Am 19. Januar 2023 trat Boris Pistorius (63, SPD) sein neues Amt als Bundesminister der Verteidigung an. Er wurde politisch und medial querbeet freundlich, ja erleichtert empfangen. Was kein Wunder war nach den quälenden 13 Monaten seiner Vorgängerin Christine Lambrecht (SPD). Pistorius gab sich truppennah, setzte sich auf Panzer, sprach mit den Soldaten, machte auch international „bella figura“. Auf der Beliebtheitsskala erobert Pistorius schnell vorderste Plätze. Die ersten Lorbeerkränze waren geflochten.
Geht es Pistorius jetzt auch so? Mittlerweile ist man in der Truppe bis hinauf in die Generalität ziemlich angefressen. Der Bendlerblock wird unruhig, weil zahlreiche hochkarätige personelle Um- und Neubesetzungen angekündigt, aber zum Teil nicht konkretisiert wurden. Manche Betroffenen erfuhren es teilweise über die Presse.
Am Gründonnerstag, 7. April, schrieb Pistorius aus dem Osterurlaub an alle Soldaten und zivilen Mitarbeiter. Er bestätigte manche Personalie, andere verschwieg er. Wörtlich schrieb Pistorius: „Personelle Veränderungen in Spitzenpositionen werde ich transparent kommunizieren. Das betone ich insbesondere angesichts zahlreicher Spekulationen. Ich bitte hier um Ihr Vertrauen.“ Offenbar merkt Pistorius allmählich, dass hyperaktive Umbesetzungen nach Gutsherrenart noch keine Reform ausmachen. Da sollte Pistorius mal an seinen alten römischen Beinahe-Namensvetter Petronius denken. Dieser schrieb einmal: Wir stellen ständig um, strukturieren permanent neu, es bringt zwar nichts, aber es erweckt die Illusion des Fortschritts.
Auch sonst viel Stagnation oder gar Abbau
Von den 100 Milliarden „Sondervermögen“ für die Bundeswehr konnte derweil zugegebenermaßen noch nicht allzu viel sichtbar werden. Und der personelle Aufwuchs der Bundeswehr von 183.000 bis 2031 auf 203.000 Mann steht in den Sternen, zumal zuletzt immer mehr Soldaten wegen „Ukraine“ den Wehrdienst verweigerten und viele Längerdienende ihre Verpflichtungszeit beendeten oder verkürzten.

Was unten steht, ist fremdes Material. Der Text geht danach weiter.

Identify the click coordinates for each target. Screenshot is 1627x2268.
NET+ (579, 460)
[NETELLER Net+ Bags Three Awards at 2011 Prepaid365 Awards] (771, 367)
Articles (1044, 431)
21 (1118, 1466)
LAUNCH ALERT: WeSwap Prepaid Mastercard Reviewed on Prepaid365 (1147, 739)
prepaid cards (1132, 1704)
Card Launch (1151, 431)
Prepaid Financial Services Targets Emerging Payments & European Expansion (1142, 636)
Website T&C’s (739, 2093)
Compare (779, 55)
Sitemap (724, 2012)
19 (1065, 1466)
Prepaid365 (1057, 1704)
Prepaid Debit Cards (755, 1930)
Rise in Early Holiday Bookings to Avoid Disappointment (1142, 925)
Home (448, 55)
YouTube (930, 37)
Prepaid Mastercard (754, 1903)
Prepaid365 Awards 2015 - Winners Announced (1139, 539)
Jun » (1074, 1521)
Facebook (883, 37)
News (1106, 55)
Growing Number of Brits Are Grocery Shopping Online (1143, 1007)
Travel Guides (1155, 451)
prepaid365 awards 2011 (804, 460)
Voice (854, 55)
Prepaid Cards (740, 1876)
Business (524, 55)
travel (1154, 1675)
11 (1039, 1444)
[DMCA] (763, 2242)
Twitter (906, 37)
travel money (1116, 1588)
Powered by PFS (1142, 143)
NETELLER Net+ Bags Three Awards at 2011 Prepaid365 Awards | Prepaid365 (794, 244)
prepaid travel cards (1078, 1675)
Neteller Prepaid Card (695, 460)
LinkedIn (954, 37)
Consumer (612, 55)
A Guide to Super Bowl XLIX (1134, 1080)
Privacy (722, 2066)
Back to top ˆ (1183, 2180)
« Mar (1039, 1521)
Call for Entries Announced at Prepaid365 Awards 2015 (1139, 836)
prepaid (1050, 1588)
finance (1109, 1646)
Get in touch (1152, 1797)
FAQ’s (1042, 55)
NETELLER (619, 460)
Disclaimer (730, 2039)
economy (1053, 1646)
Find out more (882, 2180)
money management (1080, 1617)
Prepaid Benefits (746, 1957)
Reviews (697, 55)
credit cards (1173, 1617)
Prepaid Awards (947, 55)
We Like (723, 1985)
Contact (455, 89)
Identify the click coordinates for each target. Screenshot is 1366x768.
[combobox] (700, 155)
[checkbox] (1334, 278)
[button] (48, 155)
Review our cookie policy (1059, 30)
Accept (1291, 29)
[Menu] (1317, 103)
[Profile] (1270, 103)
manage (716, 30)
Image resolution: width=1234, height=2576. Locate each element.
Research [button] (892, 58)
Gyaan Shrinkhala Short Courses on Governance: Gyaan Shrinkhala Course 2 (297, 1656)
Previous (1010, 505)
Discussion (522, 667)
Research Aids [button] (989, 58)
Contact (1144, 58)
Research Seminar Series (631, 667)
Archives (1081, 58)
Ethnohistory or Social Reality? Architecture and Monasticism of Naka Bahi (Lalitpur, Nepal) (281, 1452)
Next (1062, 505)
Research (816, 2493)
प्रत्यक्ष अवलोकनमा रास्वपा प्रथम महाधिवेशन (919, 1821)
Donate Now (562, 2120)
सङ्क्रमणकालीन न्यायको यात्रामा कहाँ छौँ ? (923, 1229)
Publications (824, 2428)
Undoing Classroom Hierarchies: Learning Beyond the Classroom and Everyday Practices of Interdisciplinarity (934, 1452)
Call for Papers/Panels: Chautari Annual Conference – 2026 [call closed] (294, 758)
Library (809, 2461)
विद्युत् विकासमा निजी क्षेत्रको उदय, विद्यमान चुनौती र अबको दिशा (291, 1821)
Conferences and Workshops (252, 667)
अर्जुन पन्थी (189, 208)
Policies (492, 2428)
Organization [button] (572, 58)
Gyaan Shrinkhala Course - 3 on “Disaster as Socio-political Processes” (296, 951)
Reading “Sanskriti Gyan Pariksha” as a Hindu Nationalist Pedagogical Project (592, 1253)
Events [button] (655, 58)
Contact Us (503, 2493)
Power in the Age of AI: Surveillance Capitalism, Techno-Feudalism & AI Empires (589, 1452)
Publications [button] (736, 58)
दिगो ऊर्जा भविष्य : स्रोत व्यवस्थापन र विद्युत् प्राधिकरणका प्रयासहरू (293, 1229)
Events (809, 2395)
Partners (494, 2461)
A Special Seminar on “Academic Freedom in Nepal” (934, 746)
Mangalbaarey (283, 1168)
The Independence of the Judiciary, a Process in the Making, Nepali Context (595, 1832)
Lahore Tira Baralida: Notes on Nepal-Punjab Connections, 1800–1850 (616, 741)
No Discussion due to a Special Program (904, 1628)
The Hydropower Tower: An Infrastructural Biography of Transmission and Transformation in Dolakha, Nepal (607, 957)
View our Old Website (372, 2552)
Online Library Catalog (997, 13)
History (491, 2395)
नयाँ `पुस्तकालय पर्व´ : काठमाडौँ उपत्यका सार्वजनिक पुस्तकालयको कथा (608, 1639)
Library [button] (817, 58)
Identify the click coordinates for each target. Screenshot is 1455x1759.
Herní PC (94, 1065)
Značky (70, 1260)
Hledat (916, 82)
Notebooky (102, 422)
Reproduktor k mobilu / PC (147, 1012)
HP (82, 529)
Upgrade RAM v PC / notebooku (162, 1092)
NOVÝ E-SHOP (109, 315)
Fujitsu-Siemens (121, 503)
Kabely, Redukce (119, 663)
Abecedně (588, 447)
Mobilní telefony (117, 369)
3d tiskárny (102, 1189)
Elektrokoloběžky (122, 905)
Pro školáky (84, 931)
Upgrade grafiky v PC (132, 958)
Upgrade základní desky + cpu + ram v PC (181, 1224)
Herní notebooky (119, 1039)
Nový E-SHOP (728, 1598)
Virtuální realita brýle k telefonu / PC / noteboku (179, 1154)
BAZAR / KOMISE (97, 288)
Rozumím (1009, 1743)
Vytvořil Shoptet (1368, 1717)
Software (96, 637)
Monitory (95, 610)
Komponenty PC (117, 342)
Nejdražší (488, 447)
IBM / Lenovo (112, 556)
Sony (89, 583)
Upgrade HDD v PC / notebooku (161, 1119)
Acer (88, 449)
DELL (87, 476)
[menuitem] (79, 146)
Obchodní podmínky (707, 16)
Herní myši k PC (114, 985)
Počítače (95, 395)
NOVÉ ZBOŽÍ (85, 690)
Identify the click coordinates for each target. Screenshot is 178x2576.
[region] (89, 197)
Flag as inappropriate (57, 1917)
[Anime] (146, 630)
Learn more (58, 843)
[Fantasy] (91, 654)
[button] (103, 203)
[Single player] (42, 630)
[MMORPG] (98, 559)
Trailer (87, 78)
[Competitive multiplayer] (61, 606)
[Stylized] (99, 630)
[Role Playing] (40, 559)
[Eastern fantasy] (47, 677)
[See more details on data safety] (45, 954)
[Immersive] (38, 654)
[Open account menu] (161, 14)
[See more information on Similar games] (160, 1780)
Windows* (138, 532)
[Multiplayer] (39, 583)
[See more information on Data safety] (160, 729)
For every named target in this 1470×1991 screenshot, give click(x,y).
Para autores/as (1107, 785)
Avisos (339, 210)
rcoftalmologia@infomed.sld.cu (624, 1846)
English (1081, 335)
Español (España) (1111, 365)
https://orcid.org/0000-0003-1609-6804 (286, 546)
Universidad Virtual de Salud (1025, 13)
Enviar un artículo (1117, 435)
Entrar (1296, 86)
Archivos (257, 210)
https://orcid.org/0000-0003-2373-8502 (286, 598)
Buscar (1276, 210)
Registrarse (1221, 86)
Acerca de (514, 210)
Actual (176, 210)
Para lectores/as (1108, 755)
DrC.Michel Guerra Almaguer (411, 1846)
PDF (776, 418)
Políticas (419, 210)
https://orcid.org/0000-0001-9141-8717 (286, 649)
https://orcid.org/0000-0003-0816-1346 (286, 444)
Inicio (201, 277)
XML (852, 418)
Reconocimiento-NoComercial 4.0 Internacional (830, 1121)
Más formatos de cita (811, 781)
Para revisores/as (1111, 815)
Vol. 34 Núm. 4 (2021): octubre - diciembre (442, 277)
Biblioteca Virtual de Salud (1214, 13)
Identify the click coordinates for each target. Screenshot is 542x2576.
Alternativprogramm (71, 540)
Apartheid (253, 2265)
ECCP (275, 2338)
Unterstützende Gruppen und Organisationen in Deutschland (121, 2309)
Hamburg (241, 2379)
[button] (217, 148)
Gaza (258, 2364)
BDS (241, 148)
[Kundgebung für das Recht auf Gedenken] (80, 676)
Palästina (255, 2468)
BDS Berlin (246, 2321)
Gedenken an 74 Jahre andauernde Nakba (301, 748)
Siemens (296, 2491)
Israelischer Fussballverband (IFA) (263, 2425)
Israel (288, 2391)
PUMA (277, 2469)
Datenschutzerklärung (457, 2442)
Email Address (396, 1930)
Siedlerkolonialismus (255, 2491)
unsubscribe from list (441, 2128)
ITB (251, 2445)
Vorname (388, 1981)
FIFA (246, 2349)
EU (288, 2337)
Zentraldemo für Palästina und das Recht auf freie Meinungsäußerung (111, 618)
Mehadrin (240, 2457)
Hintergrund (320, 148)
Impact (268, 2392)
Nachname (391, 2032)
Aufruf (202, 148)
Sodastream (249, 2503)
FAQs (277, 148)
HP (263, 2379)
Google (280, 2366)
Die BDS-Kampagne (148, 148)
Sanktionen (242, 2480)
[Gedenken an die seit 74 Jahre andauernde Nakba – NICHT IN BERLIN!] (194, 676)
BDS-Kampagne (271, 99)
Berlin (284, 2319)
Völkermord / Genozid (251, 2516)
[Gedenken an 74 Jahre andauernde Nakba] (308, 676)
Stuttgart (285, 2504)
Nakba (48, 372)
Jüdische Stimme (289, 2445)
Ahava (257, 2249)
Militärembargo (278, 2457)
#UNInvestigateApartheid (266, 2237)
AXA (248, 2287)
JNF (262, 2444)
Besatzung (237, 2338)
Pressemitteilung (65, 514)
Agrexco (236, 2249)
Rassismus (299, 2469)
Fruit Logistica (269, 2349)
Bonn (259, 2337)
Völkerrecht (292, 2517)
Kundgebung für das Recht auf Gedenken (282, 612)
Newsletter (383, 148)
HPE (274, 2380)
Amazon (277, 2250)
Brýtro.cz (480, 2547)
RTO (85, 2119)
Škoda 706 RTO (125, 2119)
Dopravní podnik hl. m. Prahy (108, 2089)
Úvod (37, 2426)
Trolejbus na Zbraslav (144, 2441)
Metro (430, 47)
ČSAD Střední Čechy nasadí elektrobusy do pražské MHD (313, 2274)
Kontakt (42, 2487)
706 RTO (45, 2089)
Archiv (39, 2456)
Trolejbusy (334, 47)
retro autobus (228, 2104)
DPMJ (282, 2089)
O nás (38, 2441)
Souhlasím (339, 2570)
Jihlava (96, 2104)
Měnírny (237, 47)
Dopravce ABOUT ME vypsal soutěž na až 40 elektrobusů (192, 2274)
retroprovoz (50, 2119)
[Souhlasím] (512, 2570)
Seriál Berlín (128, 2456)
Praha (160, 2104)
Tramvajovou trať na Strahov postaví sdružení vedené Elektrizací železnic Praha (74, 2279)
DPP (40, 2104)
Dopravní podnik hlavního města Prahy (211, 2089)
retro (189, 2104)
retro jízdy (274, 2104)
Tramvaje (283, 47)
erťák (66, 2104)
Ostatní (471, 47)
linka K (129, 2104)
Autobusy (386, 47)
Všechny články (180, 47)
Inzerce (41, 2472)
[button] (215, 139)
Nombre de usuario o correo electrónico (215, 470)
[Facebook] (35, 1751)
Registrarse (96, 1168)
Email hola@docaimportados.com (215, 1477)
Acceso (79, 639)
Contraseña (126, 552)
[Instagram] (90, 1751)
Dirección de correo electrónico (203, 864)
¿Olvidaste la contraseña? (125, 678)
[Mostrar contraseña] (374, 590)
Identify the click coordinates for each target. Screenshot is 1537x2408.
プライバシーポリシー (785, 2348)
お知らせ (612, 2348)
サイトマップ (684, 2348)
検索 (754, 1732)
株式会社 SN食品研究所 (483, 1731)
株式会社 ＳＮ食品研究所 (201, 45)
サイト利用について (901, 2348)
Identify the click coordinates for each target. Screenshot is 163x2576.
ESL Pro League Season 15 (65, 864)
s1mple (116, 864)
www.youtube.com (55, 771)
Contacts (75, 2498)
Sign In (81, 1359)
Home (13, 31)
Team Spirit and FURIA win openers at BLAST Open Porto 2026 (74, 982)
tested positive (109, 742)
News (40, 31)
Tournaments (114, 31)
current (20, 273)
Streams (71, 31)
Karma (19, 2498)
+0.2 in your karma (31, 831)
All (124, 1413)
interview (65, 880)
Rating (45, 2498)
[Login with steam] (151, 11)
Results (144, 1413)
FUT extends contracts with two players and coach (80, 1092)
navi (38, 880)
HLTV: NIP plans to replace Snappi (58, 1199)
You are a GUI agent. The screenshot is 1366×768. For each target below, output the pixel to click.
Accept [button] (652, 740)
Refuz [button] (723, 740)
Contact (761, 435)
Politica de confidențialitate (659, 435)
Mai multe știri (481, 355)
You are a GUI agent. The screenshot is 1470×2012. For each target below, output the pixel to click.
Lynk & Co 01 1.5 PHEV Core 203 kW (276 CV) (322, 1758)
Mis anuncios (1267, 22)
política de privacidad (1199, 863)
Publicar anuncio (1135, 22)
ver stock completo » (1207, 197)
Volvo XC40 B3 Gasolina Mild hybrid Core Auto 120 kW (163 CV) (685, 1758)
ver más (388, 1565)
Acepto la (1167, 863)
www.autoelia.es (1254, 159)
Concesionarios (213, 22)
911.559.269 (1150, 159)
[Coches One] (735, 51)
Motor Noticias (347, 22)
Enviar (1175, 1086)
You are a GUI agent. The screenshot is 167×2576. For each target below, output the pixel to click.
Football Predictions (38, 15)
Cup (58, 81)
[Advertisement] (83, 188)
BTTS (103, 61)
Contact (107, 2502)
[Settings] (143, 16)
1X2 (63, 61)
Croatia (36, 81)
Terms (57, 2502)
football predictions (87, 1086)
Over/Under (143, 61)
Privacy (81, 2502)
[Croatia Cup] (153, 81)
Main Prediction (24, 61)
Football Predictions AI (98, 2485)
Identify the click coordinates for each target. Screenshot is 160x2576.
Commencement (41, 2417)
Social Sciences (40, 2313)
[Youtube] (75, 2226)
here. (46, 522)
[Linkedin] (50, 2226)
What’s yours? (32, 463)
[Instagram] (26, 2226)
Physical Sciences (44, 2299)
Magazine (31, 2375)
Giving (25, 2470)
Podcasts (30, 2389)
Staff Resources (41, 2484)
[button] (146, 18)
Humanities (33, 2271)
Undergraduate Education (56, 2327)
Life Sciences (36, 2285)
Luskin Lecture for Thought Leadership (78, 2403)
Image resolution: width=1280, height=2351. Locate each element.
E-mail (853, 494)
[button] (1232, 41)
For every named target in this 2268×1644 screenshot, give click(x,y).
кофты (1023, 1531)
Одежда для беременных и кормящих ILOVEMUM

Wenn man sich anschaut, was China, Russland und die USA in militärische Forschung stecken, kann man nur noch den Kopf schütteln. Denn die Folge wird sein, dass Deutschland in Zukunft über noch weniger eigene moderne Waffensysteme verfügen wird und dann bald alles auf dem internationalen Markt einkaufen muss.
Das ist das eine. Das andere ist, dass solche Einsparungen wieder ein Beitrag zur De-Industrialisierung Deutschlands sind. Denn viele Spezialisten werden auswandern und dorthin gehen, wo man sie mit Handkuss nimmt. Firmen werden hops gehen. Nehmen wir als ein Beispiel das kleine Unternehmen Nordmetall GmbH – ein Spezialist für hochdynamisches Materialverhalten, zum Beispiel Panzerungen. Solche Firmen werden nicht überleben, wenn die Bundeswehr ihnen Aufträge entzieht. Nordmetall-Geschäftsführer Norman Herzog rechnet denn auch bereits mit einer Halbierung seiner Belegschaft.
Betroffen werden aber auch Forschungseinrichtungen wie die Fraunhofer-Institute sein. Dort erledigt man für bislang rund 70 Millionen wehrtechnische Forschungsaufträge. Die vorgesehenen Kürzungen kommen dort einem Kahlschlag gleich, insbesondere in den Bereichen, in denen Fraunhofer führend mitmischt: Optronik, Bildauswertung, Tarnung, Ballistik, energetische Materialien, neue Werkstoffe, Schutztechnologien, Radar, Elektronik, Quantentechnologien, Sensoren, IT, KI und autonome Systeme. Siehe die April-Nummer 2023 der Zeitschrift „Europäische Sicherheit & Technik / ES&T“ der Deutschen Gesellschaft für Sicherheitspolitik e.V. (GSP).
Gute Nacht, Deutschland! Denn es kommt noch hinzu, dass die Universitäten und Fachhochschulen auch keine Forschung mehr betreiben wollen, die auch nur im entferntesten mit Militär zu tun hat. „Zivilklausel“ nennt man das – eine Verpflichtung, die fast alle Bundesländer und fast alle deutschen Hochschulen eingegangen sind. Der Weckruf „Ukraine“ hat wohl noch nicht gereicht.